[Retros] Questions on Coloring Problems

Kevin Begley kevinjbegley at gmail.com
Thu Jun 30 02:30:40 EDT 2011

I enjoy solving retro-coloring problems, but why do the diagrams employ
(exclusively) white units?
It makes good sense to use neutrals, and stipulate: "color (all) the neutral
units (to either white or black)."

Obviously, some no-fairy journals, with publishing inadequacies, are slow to
Must a republication incur the inadequacies of the original, or aren't we
obligated to higher standards)?

Yes, some journals have, long ago, changed to neutral-coloring problems
(e.g., Thema Dancium, Die Schwalbe, and others)...
But, so far, I have found no evidence that they fully understand why this
choice is more than an aesthetic improvement...
That is: by changing the stipulation to "color the neutral units," composers
are free to use *some* known units (white and black), in conjunction with
the unknowns (the neutrals, to be colored).
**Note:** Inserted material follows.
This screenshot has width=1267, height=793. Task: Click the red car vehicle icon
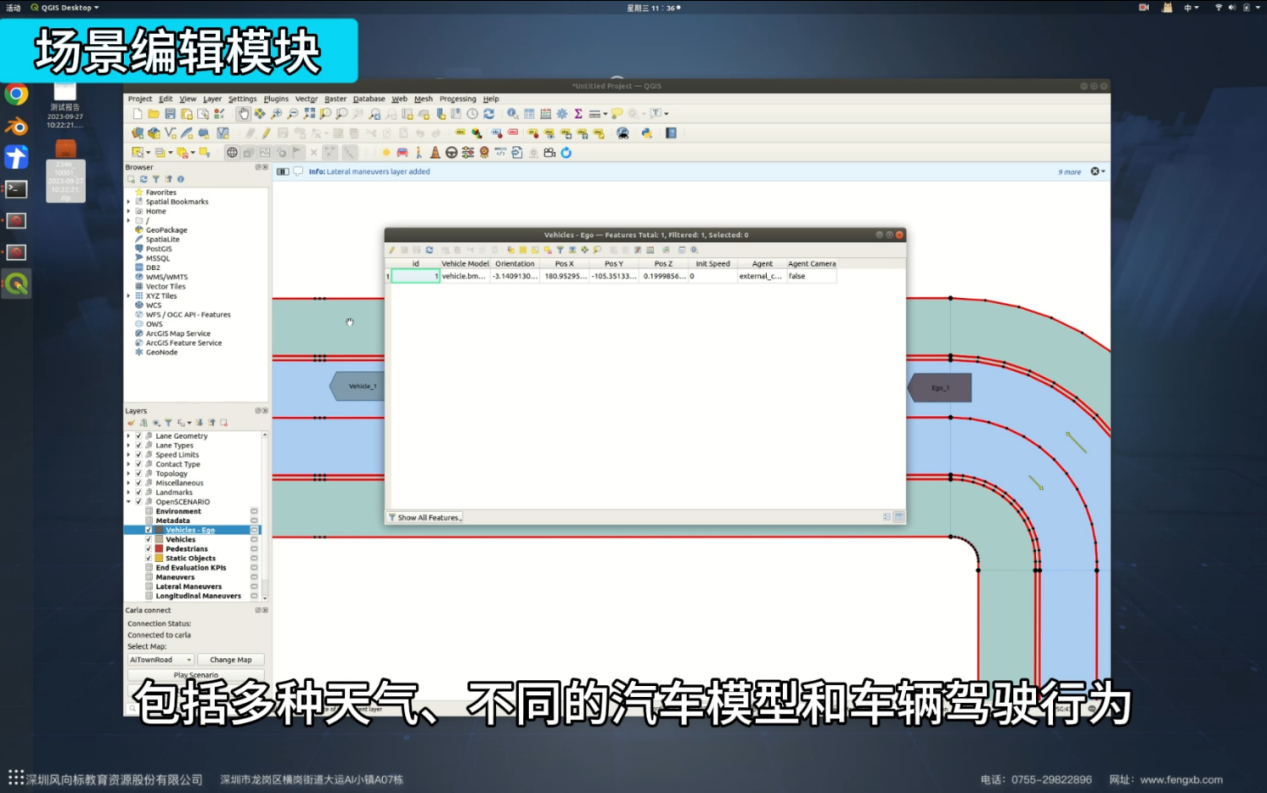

What I don't understand is: why do composers of coloring problems seem to
avoid (like the plague) partially-colored diagrams?
It would seem that this combination would have so much more to offer...
Yet, virtually every problem composed in this genre employs a "fully
uncolored set."
Could it really be true that these composers are simply unaware of this
(mixed) possibility?
Or, maybe it somehow considered unaesthetic?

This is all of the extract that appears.